- **Exercise brief**
The answer must consist only of the lines from the line with "Disable the 'женщины видео' ad set toggle" to the line with "You are a computer-use agent. Viewport: 1024px", both included, exactly as they stand below.

================================

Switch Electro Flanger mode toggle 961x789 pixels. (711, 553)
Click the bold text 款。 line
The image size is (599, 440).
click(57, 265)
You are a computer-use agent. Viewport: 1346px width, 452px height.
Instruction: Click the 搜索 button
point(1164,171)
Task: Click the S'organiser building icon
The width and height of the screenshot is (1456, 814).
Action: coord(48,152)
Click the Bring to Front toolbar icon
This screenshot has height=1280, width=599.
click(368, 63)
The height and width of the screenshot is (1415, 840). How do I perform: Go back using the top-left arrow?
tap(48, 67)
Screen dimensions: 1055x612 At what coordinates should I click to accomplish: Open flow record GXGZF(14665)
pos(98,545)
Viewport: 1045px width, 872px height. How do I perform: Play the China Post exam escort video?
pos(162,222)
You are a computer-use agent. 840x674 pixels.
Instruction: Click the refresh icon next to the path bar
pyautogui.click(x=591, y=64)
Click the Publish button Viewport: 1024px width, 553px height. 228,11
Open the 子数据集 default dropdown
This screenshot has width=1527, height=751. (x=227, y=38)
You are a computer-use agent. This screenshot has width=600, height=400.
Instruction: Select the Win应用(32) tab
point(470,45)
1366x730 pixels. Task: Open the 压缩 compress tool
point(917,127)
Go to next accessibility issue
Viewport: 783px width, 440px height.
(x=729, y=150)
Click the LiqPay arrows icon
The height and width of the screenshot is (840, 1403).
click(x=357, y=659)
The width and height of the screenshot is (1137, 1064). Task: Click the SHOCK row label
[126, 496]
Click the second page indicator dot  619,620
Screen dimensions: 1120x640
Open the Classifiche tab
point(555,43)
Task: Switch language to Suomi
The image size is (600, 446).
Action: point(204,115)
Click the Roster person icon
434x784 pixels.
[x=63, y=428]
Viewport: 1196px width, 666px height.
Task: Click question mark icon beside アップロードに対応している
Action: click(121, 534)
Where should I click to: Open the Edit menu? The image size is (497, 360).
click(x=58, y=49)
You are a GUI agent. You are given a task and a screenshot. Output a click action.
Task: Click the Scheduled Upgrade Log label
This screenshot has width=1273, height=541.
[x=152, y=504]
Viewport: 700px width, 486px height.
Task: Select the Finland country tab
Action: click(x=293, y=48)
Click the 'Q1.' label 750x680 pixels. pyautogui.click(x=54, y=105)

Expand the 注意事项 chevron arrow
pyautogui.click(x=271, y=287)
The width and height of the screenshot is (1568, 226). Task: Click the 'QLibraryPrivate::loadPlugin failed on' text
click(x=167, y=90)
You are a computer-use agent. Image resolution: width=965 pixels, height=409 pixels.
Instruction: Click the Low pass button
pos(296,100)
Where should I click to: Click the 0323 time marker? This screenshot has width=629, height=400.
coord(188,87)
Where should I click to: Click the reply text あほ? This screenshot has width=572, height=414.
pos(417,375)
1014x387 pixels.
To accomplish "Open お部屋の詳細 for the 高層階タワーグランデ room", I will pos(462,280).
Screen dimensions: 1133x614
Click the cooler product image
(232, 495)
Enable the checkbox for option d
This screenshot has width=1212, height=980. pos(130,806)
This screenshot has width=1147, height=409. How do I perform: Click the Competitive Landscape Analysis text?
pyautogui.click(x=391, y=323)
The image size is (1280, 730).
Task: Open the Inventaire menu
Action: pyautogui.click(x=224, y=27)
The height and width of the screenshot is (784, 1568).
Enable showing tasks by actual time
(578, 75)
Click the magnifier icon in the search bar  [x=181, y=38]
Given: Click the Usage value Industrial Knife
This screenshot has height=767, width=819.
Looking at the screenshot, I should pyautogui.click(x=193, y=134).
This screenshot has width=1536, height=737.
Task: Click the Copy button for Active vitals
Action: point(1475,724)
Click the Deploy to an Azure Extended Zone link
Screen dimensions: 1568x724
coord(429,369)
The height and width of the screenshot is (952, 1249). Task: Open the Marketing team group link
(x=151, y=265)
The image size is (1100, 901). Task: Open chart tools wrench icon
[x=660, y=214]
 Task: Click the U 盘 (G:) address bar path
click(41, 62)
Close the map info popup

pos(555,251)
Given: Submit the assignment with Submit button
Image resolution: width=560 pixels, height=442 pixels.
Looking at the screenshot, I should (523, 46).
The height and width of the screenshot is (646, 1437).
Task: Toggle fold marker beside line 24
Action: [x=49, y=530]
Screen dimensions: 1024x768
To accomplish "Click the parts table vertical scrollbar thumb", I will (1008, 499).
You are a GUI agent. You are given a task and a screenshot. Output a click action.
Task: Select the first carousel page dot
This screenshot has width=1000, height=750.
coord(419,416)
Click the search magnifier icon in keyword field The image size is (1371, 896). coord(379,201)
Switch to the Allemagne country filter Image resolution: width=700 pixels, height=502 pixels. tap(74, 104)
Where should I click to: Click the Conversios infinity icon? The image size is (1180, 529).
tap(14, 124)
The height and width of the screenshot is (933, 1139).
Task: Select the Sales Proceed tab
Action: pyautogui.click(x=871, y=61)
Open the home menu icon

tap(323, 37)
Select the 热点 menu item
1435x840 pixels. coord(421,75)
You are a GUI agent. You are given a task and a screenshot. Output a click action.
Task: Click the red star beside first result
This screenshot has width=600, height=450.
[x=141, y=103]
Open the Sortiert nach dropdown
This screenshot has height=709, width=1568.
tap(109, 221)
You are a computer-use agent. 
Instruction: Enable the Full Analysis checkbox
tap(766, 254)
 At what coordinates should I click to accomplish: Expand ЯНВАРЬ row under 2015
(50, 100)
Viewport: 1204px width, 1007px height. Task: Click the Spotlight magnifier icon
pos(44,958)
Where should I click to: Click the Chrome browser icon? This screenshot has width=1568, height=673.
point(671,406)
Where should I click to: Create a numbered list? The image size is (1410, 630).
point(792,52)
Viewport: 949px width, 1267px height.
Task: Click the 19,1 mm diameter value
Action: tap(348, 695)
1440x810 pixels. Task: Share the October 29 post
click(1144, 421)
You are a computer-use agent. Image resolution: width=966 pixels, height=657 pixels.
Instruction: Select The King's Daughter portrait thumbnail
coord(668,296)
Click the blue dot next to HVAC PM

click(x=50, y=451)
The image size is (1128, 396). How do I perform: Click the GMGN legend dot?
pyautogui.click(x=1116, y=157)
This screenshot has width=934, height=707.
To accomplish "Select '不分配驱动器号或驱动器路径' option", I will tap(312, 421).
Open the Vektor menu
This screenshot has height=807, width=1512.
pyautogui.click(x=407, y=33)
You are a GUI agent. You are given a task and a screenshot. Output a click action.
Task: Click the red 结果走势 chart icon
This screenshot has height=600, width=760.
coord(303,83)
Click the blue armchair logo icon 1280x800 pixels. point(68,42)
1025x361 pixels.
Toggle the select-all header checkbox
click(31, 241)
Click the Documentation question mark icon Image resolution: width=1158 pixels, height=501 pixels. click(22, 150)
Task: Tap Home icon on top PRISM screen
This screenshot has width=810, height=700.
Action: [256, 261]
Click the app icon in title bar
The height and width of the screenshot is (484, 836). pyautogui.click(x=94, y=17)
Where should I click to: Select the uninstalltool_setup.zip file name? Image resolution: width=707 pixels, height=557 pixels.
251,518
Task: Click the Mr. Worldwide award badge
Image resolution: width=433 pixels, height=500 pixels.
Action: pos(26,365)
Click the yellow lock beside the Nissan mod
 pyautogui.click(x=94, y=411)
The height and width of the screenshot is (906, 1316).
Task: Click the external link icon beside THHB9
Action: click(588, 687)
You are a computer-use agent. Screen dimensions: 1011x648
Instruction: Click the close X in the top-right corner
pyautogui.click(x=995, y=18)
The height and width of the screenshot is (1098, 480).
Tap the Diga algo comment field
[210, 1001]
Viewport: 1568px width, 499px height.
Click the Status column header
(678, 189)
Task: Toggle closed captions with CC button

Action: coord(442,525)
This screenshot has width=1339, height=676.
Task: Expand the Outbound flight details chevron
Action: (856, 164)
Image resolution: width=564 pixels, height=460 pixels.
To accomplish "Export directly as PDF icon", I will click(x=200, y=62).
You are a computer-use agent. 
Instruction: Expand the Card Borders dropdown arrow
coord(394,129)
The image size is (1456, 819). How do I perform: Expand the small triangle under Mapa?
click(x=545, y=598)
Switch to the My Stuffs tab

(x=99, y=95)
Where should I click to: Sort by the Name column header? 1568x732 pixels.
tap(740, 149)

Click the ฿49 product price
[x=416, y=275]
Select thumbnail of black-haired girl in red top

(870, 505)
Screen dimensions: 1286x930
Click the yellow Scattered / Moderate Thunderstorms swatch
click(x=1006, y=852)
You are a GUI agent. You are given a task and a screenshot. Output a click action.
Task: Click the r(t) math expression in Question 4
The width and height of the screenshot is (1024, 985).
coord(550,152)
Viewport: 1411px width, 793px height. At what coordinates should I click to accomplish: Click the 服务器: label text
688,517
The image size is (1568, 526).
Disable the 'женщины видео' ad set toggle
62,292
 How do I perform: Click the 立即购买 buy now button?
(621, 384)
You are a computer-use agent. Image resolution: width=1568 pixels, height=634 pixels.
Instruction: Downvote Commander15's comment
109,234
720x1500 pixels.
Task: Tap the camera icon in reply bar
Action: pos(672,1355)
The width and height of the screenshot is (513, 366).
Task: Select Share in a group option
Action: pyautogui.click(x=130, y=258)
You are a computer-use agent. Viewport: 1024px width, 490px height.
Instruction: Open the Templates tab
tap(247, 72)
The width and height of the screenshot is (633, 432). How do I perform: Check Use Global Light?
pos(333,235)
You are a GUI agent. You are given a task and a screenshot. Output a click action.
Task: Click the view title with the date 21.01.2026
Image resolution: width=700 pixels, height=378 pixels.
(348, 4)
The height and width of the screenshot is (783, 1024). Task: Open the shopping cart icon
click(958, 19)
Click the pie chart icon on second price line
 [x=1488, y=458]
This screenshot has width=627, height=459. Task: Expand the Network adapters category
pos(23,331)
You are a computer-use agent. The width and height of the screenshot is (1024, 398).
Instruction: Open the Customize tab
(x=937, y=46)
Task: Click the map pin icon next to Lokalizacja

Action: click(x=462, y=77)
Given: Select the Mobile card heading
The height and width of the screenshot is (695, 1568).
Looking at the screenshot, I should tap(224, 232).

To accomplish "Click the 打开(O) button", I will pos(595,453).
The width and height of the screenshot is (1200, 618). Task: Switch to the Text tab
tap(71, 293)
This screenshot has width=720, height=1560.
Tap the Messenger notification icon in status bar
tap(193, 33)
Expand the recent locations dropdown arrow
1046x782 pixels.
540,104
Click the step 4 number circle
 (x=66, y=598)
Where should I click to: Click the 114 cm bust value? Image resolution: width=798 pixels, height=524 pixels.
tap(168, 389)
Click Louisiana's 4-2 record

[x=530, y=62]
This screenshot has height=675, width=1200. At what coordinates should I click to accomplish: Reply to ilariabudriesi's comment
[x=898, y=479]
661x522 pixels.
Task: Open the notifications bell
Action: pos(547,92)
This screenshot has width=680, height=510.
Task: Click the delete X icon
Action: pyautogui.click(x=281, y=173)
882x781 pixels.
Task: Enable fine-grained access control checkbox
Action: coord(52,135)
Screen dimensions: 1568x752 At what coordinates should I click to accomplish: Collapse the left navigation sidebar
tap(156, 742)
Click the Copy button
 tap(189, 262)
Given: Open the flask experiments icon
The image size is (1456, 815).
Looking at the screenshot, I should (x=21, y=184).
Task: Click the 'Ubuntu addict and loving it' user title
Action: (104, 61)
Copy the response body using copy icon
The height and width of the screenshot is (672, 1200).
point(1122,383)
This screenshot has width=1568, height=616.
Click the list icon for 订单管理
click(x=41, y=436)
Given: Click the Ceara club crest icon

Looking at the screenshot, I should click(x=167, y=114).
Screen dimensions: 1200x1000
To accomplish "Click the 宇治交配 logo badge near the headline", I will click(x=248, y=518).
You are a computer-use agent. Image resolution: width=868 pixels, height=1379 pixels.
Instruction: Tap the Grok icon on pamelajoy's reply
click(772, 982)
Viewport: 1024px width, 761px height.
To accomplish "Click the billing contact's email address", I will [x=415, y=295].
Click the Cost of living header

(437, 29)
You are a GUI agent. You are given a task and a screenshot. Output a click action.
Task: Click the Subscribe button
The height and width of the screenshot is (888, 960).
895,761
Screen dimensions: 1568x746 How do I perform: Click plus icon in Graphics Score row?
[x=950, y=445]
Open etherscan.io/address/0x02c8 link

================================

- **Solution to this exercise**
Disable the 'женщины видео' ad set toggle
62,292
 How do I perform: Click the 立即购买 buy now button?
(621, 384)
You are a computer-use agent. Image resolution: width=1568 pixels, height=634 pixels.
Instruction: Downvote Commander15's comment
109,234
720x1500 pixels.
Task: Tap the camera icon in reply bar
Action: pos(672,1355)
The width and height of the screenshot is (513, 366).
Task: Select Share in a group option
Action: pyautogui.click(x=130, y=258)
You are a computer-use agent. Viewport: 1024px width, 490px height.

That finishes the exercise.